Biostatisticians often perform the following duties
- Write research proposals or grant applications for submission to external bodies.
- Design statistical studies, decide how to gather data, and analyze the data, often in conjunction with physicians, health policy analysts, life scientists or other professionals.
- Analyze clinical or survey data, using statistical approaches such as longitudinal analysis, mixed-effect modeling, logistic regression analyses, and model-building techniques.
- Must be able to adapt when projects don’t turn out as planned or take longer than expected to complete.
- Develop or use mathematical models to track changes in biological phenomena, such as the spread of infectious diseases.
- Prepare tables and graphs to present clinical data or results.
Source - US Bureau of Labor Statistics
How to Become a Biostatistician:
High school students can start to explore the occupation by getting a solid background in science, mathematics, statistics, and computer science. Not surprisingly, statistical knowledge is essential for these workers, as is familiarity with common statistical programming software.
A bachelor’s degree with a major in biostatistics, statistics, or mathematics is usually the minimum requirement for entry-level positions. However, most of these occupations require graduate school. For example, they may require a master's degree, and some require a Ph.D., M.D., or J.D. (law degree).
Important Skills and Abilities:
- Critical Thinking — Using logic and reasoning to identify the strengths and weaknesses of alternative solutions, conclusions or approaches to problems
- Reading Comprehension — Understanding written sentences and paragraphs in work related documents.
- Complex Problem Solving — Identifying complex problems and reviewing related information to develop and evaluate options and implement solutions
- Mathematical Reasoning — The ability to choose the right mathematical methods or formulas to solve a problem.

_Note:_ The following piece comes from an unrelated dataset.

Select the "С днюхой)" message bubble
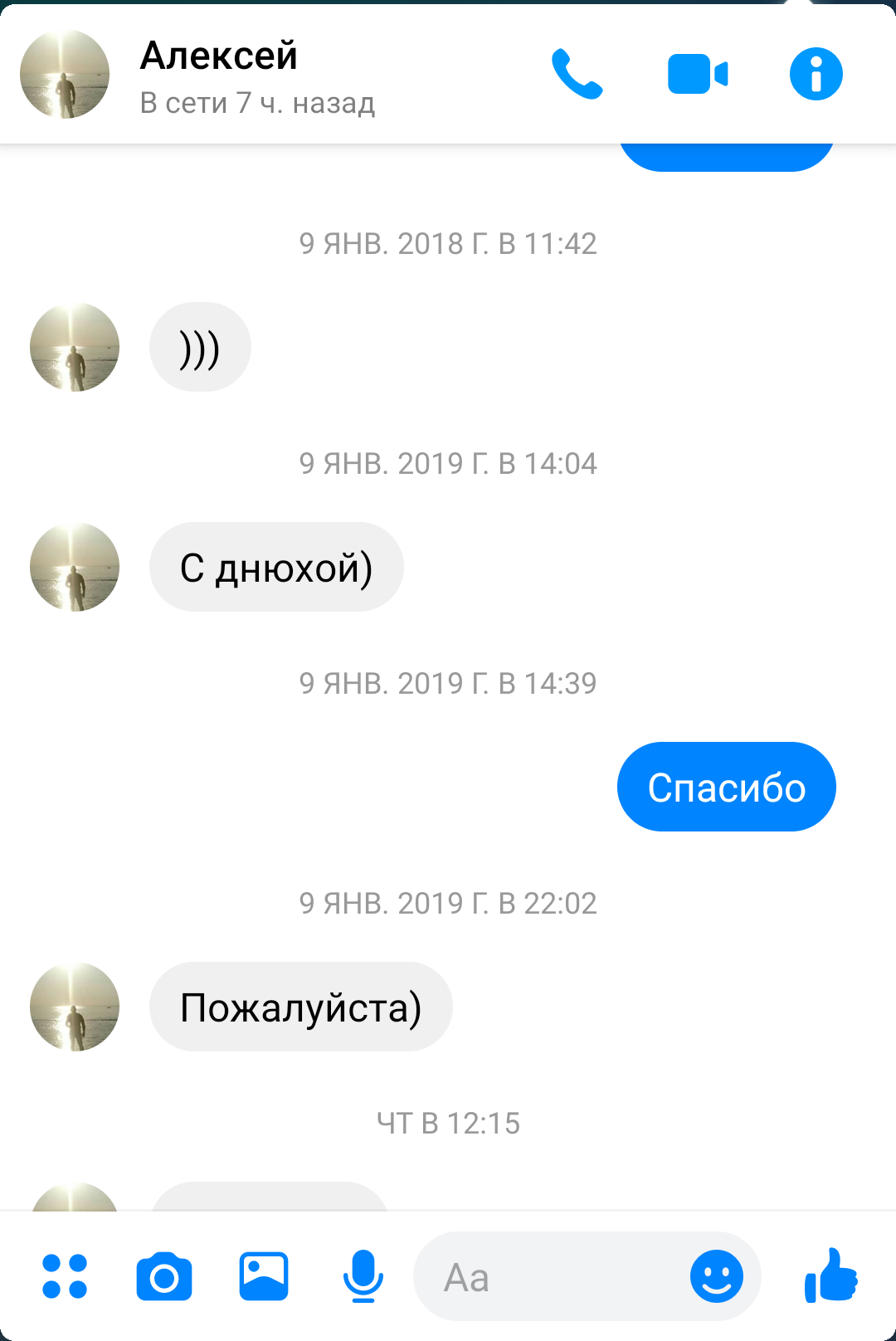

- Deductive Reasoning — The ability to apply general rules to specific problems to produce answers that make sense.
- Inductive Reasoning — The ability to combine pieces of information to form general rules or conclusions (includes finding a relationship among seemingly unrelated events).
- Written Comprehension — The ability to read and understand information and ideas presented in writing.
- Information Ordering — The ability to arrange things or actions in a certain order or pattern according to a specific rule or set of rules (e.g., patterns of numbers, letters, words, pictures, mathematical operations).
Many of these positions involve extensive technical skills, particularly in data management and interpretation and statistical analysis.
- Analytical or scientific software — IBM SPSS Statistics; Minitab; SAS; The MathWorks MATLAB
- Data base user interface and query software — Microsoft Access; Microsoft SQL Server; Oracle software; Structured query language SQL
- Object or component oriented development software — Oracle Java; Practical extraction and reporting language Perl; Python; R
- Operating system software — Bash; Linux; Shell script; UNIX
SMB. The Society for Mathematical Biology http://www.smb.org
The SMB was founded in 1973 to promote the development and dissemination of research and education at the interface between the mathematical and biological sciences. It does so through its meetings, awards, and publications.
Harvard Catalyst—Biostatistics Program https://www.eagle-i.net
The Harvard Catalyst Biostatistical Program has teamed up with eagle-i to provide a search tool to access the resources of more than 34 institutions with just under 1,400 software resources, and thousands of other resources.
IBS. The International Biometric Society https://www.biometricsociety.org/
Devoted to the Development and Application of Statistical and Mathematical Theory and Methods in the Biosciences. The International Biometric Society is an international society promoting the development and application of statistical and mathematical theory and methods in the biosciences, including agriculture, biomedical science and public health, ecology, environmental sciences, forestry, and allied disciplines. The Society welcomes as members statisticians, mathematicians, biological scientists, and others devoted to interdisciplinary efforts in advancing the collection and interpretation of information in the biosciences.
ISCB. The International Society for Clinical Biostatistics http://www.iscb.org/
The International Society for Clinical Biostatistics was founded in 1978 to stimulate research into the principles and methodology used in the design and analysis of clinical research and to increase the relevance of statistical theory to the real world of clinical medicine. ISCB's membership include clinicians, statisticians and members of other disciplines, such as epidemiologists, clinical chemists and clinical pharmacologists, working or interested in the field of clinical biostatistics.
SCT. The Society for Clinical Trials https://www.sctweb.org/
The Society for Clinical Trials (SCT)is a multidisciplinary society with membership spanning myriad disciplines that are all critical to the field of clinical trials: biostatistics, clinical areas, IT and systems, data management, ethics, regulatory bodies, behavioral science, research coordination, patient partners, health outcomes researchers, and many others. Our members come from academia, industry, government and non-profit research and advocacy groups.